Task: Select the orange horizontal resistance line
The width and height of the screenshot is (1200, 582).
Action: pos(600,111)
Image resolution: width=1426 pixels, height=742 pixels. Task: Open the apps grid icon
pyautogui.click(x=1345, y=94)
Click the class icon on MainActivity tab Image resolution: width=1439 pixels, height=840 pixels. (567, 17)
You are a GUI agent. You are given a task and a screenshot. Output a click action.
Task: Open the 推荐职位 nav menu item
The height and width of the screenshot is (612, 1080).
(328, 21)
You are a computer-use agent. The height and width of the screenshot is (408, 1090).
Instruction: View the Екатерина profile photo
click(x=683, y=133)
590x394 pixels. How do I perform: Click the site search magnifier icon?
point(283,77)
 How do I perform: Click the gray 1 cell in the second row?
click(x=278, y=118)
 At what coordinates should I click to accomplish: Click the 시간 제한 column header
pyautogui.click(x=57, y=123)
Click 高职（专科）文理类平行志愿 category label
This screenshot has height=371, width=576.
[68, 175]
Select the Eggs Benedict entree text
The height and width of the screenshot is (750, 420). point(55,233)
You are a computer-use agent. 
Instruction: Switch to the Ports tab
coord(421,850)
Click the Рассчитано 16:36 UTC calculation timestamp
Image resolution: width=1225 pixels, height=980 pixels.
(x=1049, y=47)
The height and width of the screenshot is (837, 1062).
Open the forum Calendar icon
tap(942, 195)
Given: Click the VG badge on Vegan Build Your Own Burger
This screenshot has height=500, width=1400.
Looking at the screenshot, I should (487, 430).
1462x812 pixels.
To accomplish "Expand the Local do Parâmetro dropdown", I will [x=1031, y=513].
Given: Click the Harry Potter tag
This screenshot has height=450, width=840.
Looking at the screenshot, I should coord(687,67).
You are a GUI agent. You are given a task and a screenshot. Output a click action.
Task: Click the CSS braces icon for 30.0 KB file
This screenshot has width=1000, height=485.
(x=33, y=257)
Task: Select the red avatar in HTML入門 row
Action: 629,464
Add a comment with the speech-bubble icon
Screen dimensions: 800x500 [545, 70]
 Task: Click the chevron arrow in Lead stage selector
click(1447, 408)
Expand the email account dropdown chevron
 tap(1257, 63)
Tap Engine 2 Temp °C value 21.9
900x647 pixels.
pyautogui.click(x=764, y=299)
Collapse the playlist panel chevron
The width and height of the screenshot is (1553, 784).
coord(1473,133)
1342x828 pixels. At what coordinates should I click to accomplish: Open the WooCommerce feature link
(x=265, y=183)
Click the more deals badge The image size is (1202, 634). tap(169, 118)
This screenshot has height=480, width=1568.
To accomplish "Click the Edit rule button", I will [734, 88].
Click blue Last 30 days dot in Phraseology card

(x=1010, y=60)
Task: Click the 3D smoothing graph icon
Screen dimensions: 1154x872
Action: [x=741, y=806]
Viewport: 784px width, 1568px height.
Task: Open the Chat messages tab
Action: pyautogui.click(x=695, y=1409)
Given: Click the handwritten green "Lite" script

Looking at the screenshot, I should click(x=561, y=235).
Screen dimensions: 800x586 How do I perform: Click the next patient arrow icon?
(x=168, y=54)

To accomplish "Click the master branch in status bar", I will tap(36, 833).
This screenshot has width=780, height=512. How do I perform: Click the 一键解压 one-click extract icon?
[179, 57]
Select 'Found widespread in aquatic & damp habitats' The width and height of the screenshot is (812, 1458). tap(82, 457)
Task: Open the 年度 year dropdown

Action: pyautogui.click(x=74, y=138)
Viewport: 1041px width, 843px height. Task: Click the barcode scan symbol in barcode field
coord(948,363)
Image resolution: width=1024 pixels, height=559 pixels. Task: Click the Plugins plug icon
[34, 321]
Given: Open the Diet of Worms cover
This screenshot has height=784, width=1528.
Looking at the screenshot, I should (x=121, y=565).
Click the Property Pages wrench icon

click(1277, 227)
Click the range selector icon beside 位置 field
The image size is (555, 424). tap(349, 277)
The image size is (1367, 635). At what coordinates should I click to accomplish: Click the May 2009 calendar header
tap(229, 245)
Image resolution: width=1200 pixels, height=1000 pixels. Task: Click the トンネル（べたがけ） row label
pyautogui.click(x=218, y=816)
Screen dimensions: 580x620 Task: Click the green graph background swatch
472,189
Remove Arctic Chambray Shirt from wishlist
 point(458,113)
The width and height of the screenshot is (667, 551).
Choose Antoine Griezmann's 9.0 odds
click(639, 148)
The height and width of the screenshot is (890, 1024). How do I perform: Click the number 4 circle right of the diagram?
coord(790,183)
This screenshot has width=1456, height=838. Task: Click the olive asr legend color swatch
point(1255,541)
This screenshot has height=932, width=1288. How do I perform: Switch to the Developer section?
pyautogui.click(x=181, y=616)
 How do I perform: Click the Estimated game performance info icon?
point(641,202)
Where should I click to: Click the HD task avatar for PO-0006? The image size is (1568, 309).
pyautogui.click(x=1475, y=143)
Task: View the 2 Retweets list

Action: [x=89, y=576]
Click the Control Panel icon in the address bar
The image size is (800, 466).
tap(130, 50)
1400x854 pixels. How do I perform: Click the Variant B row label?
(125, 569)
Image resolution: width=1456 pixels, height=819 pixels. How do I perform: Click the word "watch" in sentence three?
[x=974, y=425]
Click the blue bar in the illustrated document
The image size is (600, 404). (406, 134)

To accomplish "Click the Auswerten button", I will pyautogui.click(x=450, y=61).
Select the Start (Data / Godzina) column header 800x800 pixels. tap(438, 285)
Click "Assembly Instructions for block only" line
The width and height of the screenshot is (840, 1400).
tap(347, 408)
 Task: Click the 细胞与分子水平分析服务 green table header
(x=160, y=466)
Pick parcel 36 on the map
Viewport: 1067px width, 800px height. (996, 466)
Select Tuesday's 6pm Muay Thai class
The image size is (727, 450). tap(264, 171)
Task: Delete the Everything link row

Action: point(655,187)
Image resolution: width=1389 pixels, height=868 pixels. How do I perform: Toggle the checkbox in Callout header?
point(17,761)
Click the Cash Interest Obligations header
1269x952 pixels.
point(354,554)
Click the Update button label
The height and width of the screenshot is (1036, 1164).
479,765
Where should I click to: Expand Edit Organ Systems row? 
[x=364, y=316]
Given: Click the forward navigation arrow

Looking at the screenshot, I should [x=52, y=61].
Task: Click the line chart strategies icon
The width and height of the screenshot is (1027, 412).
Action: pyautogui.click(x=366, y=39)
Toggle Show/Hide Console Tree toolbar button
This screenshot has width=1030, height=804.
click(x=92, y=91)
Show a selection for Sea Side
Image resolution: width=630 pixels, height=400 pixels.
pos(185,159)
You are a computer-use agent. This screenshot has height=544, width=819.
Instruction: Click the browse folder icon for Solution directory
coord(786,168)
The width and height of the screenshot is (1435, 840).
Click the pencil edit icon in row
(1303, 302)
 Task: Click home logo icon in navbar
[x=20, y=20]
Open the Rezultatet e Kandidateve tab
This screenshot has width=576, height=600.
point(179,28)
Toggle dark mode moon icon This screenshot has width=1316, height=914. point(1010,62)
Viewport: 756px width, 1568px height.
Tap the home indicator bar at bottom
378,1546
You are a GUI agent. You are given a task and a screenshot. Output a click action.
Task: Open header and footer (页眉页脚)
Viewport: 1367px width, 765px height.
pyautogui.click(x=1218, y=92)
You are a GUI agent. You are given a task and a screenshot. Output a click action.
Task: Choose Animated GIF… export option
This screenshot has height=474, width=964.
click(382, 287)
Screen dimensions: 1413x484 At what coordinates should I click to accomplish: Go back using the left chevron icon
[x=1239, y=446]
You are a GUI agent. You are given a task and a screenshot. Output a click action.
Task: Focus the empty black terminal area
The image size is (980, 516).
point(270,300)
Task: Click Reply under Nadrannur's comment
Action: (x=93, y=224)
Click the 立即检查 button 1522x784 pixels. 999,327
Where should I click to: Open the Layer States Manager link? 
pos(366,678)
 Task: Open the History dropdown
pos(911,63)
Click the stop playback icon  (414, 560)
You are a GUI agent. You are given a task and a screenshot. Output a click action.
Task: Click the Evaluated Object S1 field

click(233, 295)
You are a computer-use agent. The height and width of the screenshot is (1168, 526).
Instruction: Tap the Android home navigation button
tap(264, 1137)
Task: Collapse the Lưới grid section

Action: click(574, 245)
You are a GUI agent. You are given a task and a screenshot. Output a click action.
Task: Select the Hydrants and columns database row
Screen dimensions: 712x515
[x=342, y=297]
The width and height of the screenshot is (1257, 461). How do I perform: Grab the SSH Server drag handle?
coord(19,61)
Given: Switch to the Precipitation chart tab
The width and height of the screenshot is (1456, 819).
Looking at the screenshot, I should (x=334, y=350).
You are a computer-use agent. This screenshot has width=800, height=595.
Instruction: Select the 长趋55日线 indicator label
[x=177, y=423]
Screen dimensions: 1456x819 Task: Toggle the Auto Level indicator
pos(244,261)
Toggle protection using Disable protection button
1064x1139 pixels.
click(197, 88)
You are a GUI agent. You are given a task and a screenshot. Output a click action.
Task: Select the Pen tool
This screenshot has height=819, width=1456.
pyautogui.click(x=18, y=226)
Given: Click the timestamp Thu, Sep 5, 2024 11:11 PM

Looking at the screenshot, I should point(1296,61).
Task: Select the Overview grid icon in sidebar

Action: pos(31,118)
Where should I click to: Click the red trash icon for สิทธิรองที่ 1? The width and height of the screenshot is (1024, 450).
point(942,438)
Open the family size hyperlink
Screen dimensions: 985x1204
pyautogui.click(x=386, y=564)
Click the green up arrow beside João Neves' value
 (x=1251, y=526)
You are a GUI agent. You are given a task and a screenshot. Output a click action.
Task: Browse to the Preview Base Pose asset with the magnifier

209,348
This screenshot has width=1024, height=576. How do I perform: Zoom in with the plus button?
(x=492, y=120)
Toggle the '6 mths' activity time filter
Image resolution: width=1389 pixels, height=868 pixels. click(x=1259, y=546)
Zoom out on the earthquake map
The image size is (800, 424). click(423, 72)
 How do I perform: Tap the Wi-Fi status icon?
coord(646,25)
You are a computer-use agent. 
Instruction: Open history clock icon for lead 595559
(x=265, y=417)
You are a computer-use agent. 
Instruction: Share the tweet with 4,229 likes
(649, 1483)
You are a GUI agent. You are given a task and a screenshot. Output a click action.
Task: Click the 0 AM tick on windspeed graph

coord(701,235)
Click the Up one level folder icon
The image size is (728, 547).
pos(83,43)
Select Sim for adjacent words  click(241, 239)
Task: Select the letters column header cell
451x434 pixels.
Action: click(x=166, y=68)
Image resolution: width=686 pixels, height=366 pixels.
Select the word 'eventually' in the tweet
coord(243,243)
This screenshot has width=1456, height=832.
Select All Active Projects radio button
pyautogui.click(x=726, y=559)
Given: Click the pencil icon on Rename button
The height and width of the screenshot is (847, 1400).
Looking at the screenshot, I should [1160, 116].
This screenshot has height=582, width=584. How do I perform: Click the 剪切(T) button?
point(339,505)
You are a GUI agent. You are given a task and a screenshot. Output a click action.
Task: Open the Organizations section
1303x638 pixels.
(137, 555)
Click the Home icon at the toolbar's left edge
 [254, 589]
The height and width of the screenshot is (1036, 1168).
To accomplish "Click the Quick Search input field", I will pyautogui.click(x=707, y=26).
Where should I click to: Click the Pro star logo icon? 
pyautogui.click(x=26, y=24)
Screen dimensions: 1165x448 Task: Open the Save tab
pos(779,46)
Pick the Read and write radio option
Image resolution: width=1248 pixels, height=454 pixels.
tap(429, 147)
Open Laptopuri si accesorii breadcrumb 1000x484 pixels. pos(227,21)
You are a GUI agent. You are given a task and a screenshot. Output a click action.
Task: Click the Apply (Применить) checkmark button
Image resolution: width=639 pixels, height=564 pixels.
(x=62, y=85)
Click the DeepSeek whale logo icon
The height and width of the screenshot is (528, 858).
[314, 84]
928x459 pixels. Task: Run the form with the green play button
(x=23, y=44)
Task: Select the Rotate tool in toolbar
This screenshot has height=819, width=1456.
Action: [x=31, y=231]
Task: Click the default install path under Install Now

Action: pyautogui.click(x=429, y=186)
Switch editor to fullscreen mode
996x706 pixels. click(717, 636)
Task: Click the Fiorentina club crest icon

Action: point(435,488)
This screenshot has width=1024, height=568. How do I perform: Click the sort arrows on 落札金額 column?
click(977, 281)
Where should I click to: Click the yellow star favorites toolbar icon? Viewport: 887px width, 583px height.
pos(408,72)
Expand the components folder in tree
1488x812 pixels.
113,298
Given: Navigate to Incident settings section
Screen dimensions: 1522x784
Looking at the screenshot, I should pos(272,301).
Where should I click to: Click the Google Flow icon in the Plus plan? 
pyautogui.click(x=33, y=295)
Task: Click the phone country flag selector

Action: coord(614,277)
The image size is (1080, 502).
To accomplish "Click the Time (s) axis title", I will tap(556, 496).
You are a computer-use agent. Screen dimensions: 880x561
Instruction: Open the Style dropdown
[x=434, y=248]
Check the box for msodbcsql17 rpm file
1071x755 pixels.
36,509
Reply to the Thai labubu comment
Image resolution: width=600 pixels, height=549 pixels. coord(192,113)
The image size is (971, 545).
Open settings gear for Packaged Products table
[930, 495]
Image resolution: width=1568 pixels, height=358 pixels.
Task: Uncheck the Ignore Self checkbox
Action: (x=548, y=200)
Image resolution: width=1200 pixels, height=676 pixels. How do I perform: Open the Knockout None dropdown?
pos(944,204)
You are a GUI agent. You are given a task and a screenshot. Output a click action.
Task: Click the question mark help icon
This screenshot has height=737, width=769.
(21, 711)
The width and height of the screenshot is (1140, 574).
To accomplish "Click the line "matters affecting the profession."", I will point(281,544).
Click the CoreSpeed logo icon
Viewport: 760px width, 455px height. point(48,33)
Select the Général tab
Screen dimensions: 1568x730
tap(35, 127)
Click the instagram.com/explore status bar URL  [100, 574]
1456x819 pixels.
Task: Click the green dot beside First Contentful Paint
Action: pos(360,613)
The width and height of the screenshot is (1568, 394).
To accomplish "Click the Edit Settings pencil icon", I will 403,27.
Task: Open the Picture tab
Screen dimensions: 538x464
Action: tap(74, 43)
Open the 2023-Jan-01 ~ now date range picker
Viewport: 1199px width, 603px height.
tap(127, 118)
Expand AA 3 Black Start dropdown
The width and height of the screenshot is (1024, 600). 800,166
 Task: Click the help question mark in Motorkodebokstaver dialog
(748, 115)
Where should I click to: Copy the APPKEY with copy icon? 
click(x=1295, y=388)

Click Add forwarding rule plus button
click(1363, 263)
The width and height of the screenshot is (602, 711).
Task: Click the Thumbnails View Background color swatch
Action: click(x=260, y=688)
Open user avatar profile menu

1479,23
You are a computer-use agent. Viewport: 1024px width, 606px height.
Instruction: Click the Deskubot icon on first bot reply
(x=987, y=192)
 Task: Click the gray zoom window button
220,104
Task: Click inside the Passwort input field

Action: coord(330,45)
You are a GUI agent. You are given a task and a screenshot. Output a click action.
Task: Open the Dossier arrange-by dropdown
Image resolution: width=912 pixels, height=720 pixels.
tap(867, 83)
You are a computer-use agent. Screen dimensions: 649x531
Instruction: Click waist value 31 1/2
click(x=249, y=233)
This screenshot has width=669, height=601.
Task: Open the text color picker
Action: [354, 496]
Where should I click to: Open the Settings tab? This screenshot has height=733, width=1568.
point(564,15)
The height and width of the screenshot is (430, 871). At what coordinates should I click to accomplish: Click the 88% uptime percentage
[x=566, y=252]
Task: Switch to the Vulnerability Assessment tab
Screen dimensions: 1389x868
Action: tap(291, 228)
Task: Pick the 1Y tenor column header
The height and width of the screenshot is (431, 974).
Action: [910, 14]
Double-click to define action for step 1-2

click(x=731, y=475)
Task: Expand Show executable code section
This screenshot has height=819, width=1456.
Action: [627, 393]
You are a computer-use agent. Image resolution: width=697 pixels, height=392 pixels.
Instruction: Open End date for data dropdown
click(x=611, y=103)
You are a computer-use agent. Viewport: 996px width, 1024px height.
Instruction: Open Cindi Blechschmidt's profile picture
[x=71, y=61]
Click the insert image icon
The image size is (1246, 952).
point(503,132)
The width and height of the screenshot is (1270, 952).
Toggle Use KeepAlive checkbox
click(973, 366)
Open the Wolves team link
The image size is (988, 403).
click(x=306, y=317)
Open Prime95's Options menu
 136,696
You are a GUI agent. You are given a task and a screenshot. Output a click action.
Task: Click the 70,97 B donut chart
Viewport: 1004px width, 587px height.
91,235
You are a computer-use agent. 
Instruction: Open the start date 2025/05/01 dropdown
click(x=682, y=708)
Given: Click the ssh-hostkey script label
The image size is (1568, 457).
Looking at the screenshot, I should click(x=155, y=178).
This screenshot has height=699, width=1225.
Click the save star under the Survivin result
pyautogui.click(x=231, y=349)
━━━━
### REQUIREMENT
Change the lines starting with the line with "Click Add forwarding rule plus button" and going on through the line with "point(564,15)" by replacing "Instruction" with "Goal", leaving everything else in them as it is. Give only those lines.

### THE RESULT
Click Add forwarding rule plus button
click(1363, 263)
The width and height of the screenshot is (602, 711).
Task: Click the Thumbnails View Background color swatch
Action: click(x=260, y=688)
Open user avatar profile menu

1479,23
You are a computer-use agent. Viewport: 1024px width, 606px height.
Goal: Click the Deskubot icon on first bot reply
(x=987, y=192)
 Task: Click the gray zoom window button
220,104
Task: Click inside the Passwort input field

Action: coord(330,45)
You are a GUI agent. You are given a task and a screenshot. Output a click action.
Task: Open the Dossier arrange-by dropdown
Image resolution: width=912 pixels, height=720 pixels.
tap(867, 83)
You are a computer-use agent. Screen dimensions: 649x531
Goal: Click waist value 31 1/2
click(x=249, y=233)
This screenshot has width=669, height=601.
Task: Open the text color picker
Action: [354, 496]
Where should I click to: Open the Settings tab? This screenshot has height=733, width=1568.
point(564,15)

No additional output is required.